Starting at the first line of the data below, retype every line up to and including the one containing "Типы тканей (315, 2351)".
--- START ---
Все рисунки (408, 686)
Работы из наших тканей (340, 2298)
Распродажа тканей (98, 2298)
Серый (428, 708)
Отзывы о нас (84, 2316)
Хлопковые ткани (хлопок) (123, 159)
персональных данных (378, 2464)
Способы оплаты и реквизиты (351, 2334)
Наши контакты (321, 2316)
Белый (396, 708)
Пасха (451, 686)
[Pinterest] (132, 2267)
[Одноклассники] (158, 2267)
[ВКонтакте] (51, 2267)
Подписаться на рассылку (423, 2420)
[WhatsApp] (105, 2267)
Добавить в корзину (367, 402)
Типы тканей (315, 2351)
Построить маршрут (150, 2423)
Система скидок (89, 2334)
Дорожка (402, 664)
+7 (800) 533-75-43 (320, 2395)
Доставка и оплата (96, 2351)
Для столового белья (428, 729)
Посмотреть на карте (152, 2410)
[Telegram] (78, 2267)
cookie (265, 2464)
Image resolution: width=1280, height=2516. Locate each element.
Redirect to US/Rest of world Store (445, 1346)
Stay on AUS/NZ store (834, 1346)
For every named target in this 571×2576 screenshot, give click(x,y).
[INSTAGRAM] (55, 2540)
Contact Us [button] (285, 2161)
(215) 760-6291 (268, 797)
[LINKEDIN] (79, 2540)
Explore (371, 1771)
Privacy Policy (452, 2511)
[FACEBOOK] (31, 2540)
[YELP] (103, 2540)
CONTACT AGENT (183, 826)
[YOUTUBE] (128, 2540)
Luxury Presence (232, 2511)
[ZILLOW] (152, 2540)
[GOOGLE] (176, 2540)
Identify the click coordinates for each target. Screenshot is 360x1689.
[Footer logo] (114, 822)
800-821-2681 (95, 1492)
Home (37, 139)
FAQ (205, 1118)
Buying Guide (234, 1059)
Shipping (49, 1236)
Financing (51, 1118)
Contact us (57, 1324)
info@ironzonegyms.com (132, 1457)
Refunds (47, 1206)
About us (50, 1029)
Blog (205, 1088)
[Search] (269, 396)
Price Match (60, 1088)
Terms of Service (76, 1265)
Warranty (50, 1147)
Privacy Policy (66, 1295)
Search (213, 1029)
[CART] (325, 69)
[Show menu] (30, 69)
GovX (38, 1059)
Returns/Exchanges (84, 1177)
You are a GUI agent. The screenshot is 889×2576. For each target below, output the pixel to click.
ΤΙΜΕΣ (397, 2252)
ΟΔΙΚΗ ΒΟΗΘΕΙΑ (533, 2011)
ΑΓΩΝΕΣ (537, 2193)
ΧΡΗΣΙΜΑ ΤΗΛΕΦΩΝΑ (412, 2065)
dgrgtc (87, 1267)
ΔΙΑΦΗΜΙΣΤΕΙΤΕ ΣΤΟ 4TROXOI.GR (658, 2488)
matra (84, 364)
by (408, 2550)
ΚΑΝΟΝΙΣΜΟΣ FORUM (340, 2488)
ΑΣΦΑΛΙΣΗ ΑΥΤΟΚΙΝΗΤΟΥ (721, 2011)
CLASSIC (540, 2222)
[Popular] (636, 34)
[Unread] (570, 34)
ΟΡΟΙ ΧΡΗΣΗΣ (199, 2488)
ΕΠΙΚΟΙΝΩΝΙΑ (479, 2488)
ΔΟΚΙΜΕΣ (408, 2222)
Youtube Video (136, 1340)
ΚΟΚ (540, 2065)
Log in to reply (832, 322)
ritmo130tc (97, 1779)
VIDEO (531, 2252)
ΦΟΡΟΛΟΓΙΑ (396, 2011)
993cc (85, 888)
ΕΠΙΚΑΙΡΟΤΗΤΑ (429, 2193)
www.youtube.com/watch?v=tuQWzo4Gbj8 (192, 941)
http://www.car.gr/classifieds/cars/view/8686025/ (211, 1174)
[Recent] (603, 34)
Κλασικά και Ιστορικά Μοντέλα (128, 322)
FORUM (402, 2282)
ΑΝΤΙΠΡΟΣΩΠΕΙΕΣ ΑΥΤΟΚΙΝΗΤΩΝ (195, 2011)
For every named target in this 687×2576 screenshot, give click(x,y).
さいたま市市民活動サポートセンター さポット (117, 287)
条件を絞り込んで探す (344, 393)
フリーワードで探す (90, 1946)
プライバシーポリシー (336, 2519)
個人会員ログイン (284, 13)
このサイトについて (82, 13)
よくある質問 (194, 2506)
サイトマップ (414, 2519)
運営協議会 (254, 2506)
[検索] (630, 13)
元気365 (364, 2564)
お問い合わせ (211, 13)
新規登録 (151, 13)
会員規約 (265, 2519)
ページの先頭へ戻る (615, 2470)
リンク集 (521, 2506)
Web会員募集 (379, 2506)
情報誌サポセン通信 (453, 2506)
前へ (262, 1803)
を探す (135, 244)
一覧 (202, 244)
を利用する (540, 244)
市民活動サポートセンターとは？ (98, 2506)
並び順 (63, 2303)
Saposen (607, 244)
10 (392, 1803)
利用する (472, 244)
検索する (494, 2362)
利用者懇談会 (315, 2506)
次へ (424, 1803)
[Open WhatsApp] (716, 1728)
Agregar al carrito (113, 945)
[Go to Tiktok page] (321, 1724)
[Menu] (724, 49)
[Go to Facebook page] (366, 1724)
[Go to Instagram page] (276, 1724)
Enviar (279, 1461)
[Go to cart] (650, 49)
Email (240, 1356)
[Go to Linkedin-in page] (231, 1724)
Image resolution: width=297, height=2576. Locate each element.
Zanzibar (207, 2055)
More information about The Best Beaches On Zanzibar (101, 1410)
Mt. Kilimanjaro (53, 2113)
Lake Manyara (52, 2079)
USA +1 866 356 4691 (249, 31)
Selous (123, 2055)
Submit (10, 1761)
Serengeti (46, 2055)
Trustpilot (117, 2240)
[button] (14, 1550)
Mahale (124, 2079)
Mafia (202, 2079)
--- END ---
ANSWER TO THIS TASK:
Все рисунки (408, 686)
Работы из наших тканей (340, 2298)
Распродажа тканей (98, 2298)
Серый (428, 708)
Отзывы о нас (84, 2316)
Хлопковые ткани (хлопок) (123, 159)
персональных данных (378, 2464)
Способы оплаты и реквизиты (351, 2334)
Наши контакты (321, 2316)
Белый (396, 708)
Пасха (451, 686)
[Pinterest] (132, 2267)
[Одноклассники] (158, 2267)
[ВКонтакте] (51, 2267)
Подписаться на рассылку (423, 2420)
[WhatsApp] (105, 2267)
Добавить в корзину (367, 402)
Типы тканей (315, 2351)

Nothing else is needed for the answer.